Trump, who dismisses contestants on his NBC reality show "The Apprentice" with his catchphrase "You’re fired," has had a dizzying succession of casino CEOs in the past seven years. Some of them left amid headline-grabbing squabbles.
Now Juliano assumes the hot seat.
"Mark is the right man for the job," Trump, who serves as Trump Entertainment’s chairman, said in a statement. "His understanding of the gaming industry, innovative operational and marketing techniques and impressive leadership are exactly the right qualities needed to lead the company."
Juliano, who formerly held the title of chief operating officer, was part of a new management team headed by Perry that was supposed to revive the Trump casinos following their exit from Chapter 11 bankruptcy in 2005.
Juliano, a veteran of the Caesars casinos in Atlantic City and Nevada, had served as president of Caesars Palace in Las Vegas before joining Trump.
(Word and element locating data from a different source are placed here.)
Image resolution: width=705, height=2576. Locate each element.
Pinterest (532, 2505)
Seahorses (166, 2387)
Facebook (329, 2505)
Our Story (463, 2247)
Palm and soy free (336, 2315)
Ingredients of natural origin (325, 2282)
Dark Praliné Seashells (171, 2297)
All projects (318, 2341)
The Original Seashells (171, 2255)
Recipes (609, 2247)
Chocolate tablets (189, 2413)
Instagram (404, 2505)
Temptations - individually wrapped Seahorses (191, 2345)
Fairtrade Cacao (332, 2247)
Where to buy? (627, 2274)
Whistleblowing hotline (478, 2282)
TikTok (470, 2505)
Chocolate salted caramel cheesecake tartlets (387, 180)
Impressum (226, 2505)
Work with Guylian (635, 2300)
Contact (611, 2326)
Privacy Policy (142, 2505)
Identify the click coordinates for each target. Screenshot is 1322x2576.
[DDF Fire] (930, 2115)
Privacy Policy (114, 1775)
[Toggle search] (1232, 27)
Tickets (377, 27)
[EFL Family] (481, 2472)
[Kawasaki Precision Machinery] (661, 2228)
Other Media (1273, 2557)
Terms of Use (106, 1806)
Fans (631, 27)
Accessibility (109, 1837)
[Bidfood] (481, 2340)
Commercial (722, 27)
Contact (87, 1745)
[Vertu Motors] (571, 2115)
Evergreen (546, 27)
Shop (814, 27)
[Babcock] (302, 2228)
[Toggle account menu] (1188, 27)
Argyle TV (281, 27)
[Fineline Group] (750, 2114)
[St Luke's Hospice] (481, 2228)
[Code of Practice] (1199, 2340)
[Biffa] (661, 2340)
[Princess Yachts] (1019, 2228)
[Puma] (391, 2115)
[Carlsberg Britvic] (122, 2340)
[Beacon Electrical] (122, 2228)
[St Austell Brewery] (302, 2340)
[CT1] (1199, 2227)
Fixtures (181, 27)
"Obviously, when I decided to move back here from Nevada, I made the commitment that it was for the long haul," Juliano said in an interview Thursday. "I’ve been here for two years now. I intend to be here for the long haul. I’m going to see this through."
Trump’s post-bankruptcy turnaround has been slower than expected. The company has made $225 million in upgrades to its three casinos but is still playing catch-up to rivals that have added new hotel towers and an array of retail and entertainment amenities to become more attractive to customers.
The centerpiece of the company’s recovery plan is a new $250 million, 800-room hotel tower that will open at the flagship Trump Taj Mahal Casino Resort in the third quarter of 2008. The tower is expected to complement a new marketing strategy that targets lucrative overnight guests instead of low-rolling daytrippers.
"The company has faced a variety of challenges during the past year, but I am confident that the changes we are implementing in our business model will show results as we move forward," Juliano said.